Broderick Park has long been a spot of contemplation for Buffalo Quarters Historical Society founder Lillion Batchelor, as she imagined the hundreds of escaped African-American slaves who used the park as their launch to freedom across the Niagara River and into Canada.

Batchelor, who has helped bring national and international attention to the pocket park at the foot of West Ferry Street and its role in the Underground Railroad, was recognized Wednesday by Buffalo Mayor Byron W. Brown, who dedicated a contemplative garden at the newly restored park in her honor.

“We are very pleased to stand here on sacred ground, ground that is of historic significance.

Broderick Park is listed on the National Underground Railroad Network and is recognized by historians as the terminus for the Underground Railroad between the United States and Canada,” Brown said, just prior to the surprise unveiling of a new plaque at the park in Batchelor’s honor.

“I am also pleased to announce ... that we are celebrating a very special woman who never lost sight of the goal of bringing improvement and attention to this historic Buffalo waterfront park. Lillion Batchelor ... was instrumental in getting Buffalo recognized for its role in the Underground Railroad movement,” Brown added.

The new $2.4 million Lillion Batchelor Contemplative Garden at Broderick Park is part of $11.8 million in improvements to the park, paid for with federal and state grants.
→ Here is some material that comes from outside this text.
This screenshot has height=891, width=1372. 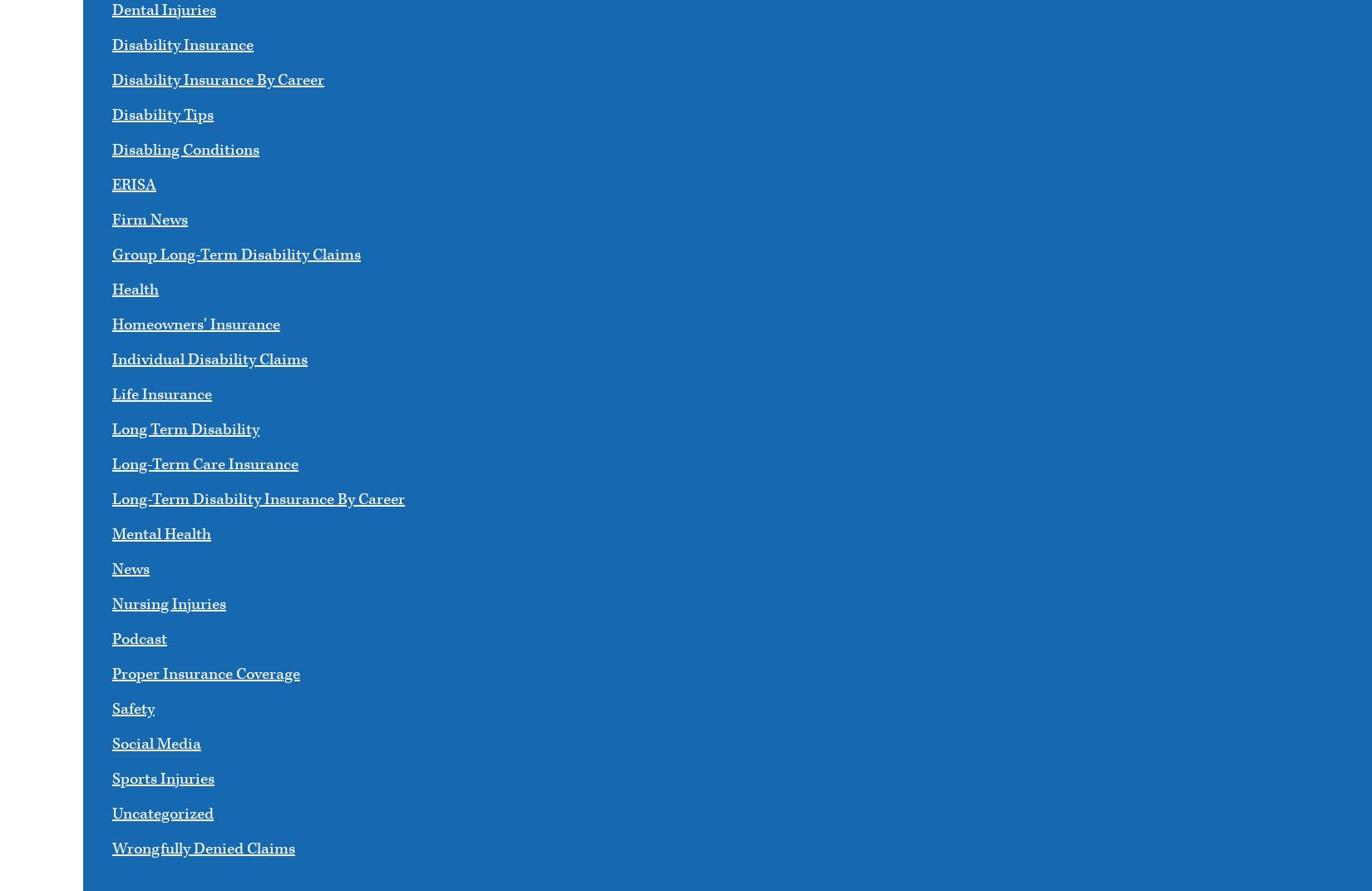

The project, which wrapped up this month, included the installation of new sidewalks, railings, lighting and landscaping, as well as the construction of a new picnic shelter and amphitheater, and completion of a new lift bridge and Bird Island Pier.

“The new garden commemorates the site’s historical significance, giving visitors a place for contemplation and relaxation,” said Brown.

A Buffalo native who spent part of her childhood in Ohio, near the Mason-Dixon Line, Batchelor developed an early interest in African-American history.

Batchelor said she learned of the park’s significance in the Underground Railroad from some historical papers that were part of a collection at the Buffalo Historical Society Museum and has since brought attention to it through re-enactments and other activities at the park.